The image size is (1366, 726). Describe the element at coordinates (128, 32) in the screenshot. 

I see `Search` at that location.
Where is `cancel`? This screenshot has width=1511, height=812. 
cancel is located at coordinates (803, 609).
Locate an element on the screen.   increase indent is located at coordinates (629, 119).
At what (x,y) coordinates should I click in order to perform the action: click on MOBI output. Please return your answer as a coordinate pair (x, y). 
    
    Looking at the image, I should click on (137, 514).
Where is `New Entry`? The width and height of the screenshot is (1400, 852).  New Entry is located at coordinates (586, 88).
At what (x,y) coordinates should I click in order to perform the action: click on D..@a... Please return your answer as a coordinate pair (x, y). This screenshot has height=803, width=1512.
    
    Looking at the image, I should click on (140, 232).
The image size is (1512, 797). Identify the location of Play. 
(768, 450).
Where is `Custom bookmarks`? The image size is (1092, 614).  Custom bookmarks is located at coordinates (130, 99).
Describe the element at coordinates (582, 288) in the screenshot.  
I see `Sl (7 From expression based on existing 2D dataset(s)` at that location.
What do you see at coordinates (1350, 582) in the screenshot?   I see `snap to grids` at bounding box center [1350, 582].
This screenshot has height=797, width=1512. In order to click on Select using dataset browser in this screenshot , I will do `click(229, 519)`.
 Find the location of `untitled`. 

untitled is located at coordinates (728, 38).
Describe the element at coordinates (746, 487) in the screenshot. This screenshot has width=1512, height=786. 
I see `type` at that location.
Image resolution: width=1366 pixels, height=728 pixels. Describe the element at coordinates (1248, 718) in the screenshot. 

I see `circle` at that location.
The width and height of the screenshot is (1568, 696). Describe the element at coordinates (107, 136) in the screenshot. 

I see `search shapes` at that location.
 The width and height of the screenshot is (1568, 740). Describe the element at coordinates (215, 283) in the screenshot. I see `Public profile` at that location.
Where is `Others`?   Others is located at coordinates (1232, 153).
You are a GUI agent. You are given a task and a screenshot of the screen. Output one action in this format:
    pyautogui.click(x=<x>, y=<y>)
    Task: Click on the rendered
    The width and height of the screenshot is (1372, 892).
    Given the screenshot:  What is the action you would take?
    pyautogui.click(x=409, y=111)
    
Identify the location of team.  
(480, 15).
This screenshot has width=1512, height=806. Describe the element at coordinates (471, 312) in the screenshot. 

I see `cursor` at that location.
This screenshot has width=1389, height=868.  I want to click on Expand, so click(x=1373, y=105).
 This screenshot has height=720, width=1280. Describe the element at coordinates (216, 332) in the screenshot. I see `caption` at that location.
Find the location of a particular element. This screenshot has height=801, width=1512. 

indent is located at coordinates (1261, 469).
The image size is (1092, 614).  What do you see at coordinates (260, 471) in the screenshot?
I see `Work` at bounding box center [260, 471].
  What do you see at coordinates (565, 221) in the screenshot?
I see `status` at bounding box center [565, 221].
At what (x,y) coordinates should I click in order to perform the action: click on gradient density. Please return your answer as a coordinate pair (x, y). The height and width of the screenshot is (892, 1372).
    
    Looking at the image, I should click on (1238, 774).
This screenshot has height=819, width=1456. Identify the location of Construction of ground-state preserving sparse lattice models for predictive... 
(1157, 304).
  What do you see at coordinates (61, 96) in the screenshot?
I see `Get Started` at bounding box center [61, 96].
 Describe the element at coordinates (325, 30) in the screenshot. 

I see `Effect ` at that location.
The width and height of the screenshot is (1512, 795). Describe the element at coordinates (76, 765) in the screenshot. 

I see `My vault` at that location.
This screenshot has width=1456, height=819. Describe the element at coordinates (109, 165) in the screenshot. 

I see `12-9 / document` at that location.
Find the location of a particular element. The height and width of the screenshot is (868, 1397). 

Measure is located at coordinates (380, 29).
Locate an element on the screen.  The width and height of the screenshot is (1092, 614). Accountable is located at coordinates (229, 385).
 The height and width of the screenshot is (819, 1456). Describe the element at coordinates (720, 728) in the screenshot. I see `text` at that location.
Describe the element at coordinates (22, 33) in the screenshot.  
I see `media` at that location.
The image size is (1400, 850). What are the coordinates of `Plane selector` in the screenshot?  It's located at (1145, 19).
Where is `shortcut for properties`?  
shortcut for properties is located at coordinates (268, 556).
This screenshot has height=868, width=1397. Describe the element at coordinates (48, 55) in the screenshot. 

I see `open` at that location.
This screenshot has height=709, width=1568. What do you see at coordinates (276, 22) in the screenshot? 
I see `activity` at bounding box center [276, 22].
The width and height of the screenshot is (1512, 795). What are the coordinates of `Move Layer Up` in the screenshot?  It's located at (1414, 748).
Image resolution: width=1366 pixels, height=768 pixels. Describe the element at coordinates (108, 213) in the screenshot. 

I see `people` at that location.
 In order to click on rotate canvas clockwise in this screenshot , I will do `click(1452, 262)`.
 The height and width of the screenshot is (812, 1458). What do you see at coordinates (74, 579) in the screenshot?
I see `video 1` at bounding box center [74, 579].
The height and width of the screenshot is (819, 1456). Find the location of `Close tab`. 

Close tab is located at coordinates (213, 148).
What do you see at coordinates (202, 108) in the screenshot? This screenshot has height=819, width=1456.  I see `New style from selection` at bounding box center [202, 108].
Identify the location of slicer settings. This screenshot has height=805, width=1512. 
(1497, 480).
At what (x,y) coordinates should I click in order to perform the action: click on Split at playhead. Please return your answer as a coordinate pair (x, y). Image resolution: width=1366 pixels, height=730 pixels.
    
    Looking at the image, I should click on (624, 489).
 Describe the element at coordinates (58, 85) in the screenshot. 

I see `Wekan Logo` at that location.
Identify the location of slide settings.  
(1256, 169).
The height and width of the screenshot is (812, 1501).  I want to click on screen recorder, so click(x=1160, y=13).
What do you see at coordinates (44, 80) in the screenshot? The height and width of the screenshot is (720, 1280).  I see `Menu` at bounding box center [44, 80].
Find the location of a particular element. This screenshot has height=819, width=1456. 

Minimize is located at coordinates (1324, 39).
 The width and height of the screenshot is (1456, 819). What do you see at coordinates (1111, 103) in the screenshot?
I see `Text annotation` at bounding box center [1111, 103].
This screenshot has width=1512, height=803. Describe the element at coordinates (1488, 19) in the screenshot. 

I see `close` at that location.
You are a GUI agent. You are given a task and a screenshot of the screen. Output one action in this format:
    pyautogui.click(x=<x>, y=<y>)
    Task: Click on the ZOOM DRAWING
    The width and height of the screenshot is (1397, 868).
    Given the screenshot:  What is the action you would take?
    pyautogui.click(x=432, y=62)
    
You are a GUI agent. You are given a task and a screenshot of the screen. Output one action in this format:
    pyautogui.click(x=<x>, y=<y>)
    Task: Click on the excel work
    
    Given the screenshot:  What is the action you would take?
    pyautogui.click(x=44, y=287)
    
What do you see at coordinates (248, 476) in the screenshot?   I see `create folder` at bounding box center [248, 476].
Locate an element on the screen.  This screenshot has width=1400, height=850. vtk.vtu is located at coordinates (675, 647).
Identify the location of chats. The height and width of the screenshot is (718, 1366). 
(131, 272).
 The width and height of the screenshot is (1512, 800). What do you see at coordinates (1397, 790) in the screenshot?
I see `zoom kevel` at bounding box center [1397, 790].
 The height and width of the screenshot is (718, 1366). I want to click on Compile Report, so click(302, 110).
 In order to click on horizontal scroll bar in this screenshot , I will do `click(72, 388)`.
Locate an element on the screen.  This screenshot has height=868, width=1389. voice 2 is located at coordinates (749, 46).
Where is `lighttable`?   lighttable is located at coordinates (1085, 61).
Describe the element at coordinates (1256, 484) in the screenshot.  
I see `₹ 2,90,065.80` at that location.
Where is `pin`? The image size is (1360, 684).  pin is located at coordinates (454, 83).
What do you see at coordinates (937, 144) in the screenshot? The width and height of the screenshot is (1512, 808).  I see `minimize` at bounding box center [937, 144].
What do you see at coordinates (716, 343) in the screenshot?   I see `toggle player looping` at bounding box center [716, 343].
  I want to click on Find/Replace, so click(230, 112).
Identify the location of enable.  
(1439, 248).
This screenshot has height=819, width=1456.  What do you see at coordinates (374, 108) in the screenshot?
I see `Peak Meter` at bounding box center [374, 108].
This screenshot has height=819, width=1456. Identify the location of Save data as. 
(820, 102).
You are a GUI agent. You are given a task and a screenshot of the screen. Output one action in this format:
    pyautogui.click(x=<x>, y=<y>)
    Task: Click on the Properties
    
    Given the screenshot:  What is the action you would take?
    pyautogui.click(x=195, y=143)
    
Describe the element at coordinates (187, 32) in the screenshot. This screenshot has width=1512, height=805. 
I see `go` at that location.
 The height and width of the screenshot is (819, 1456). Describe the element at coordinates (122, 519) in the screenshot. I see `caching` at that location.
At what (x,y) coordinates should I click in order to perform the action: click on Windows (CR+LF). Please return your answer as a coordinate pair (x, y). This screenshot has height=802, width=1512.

Directions =
Render the records from the start up to and including the line containing "coordinates (629, 119)." as a two-column CSV with the headers text and answer. Give one row per record, with each field in quotation marks and any line breaks replaced by spaces.

Result of this exercise =
text,answer
"The image size is (1366, 726). Describe the element at coordinates (128, 32) in the screenshot.","I see `Search` at that location."
"Where is `cancel`? This screenshot has width=1511, height=812.","cancel is located at coordinates (803, 609)."
"Locate an element on the screen.","increase indent is located at coordinates (629, 119)."